Requirement:
Show the lines below where "Hass" occurs.
Start of Dataset
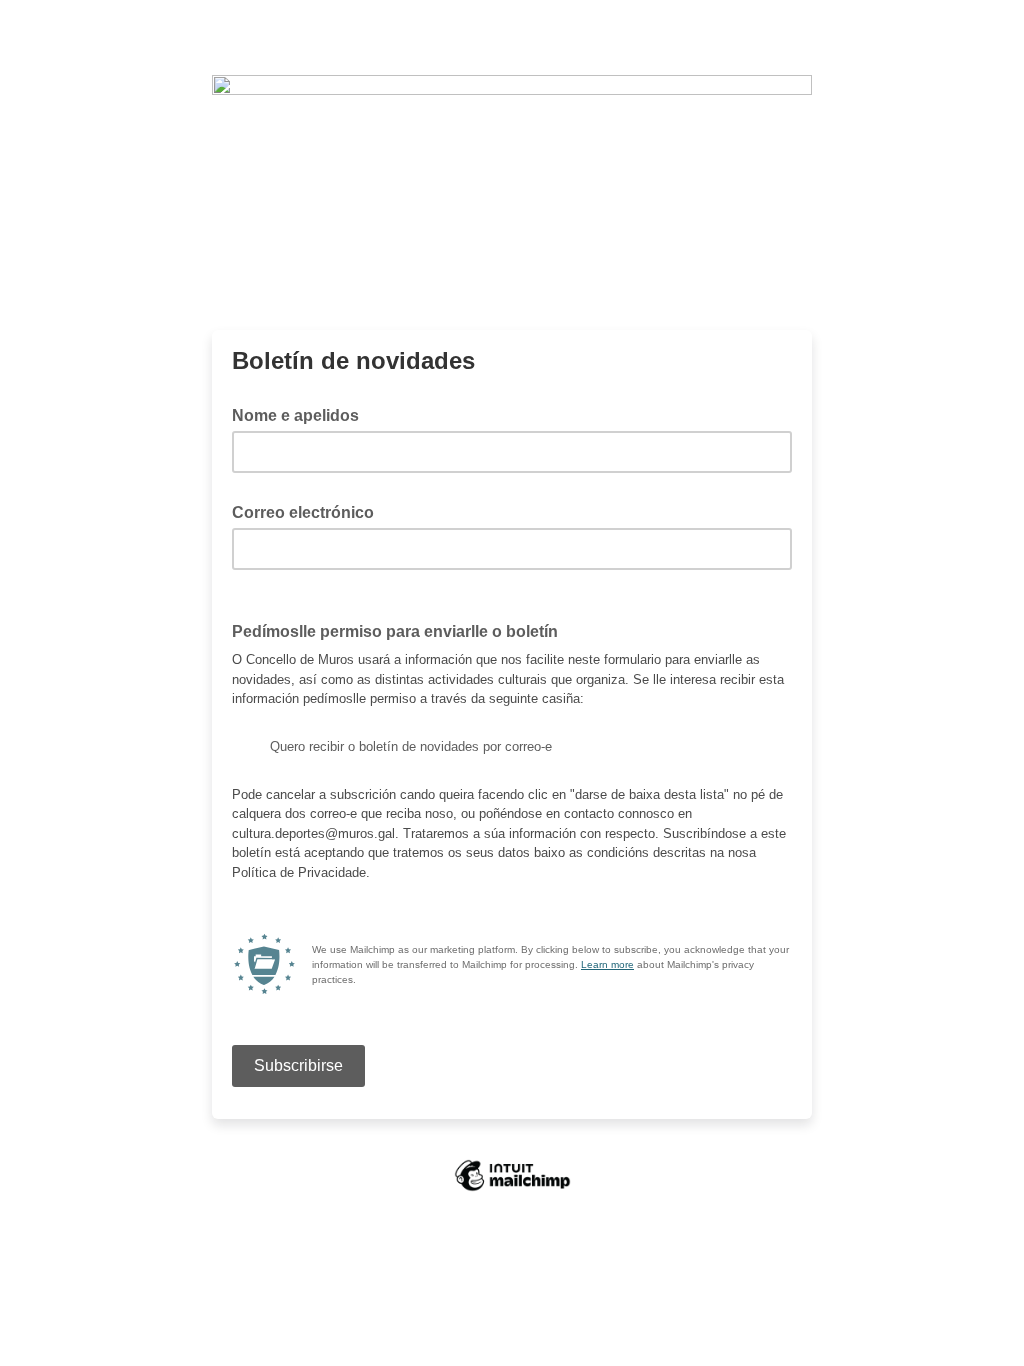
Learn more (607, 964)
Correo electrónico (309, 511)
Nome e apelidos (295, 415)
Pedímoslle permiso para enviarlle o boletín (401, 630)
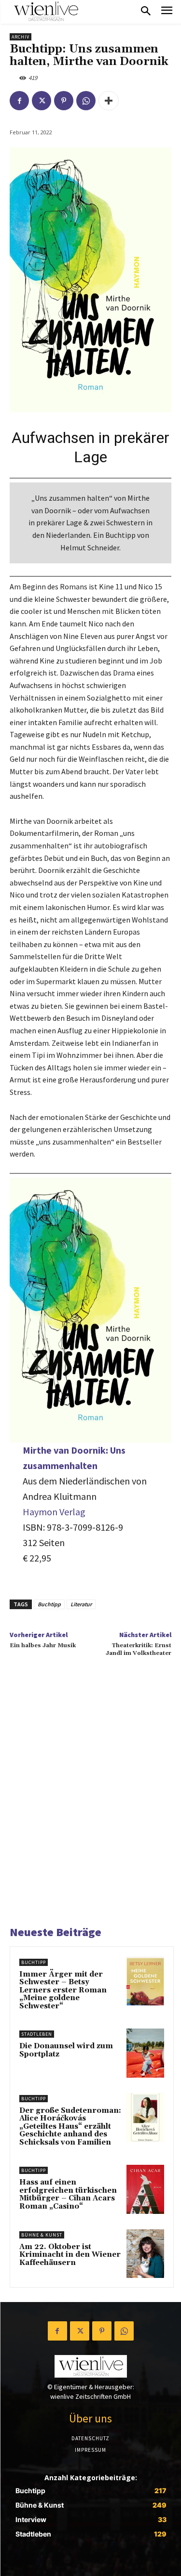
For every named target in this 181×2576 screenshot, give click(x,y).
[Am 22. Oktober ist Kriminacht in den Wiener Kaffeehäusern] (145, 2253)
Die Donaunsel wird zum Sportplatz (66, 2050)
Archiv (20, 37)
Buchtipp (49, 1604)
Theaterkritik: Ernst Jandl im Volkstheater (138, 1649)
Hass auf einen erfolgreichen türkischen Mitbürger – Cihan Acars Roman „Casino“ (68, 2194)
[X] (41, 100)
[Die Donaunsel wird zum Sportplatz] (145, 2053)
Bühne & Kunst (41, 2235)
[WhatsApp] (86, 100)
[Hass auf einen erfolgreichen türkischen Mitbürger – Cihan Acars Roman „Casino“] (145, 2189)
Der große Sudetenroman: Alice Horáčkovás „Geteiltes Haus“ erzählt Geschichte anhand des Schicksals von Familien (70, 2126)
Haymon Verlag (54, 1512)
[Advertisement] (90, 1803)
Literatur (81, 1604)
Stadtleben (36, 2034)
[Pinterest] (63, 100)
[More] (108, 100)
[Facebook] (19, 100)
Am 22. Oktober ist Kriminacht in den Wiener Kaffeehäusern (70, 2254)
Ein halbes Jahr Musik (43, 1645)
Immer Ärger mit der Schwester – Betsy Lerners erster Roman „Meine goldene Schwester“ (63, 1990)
End of Dataset
Output of the task:
Hass auf einen erfolgreichen türkischen Mitbürger – Cihan Acars Roman „Casino“ (68, 2194)
[Hass auf einen erfolgreichen türkischen Mitbürger – Cihan Acars Roman „Casino“] (145, 2189)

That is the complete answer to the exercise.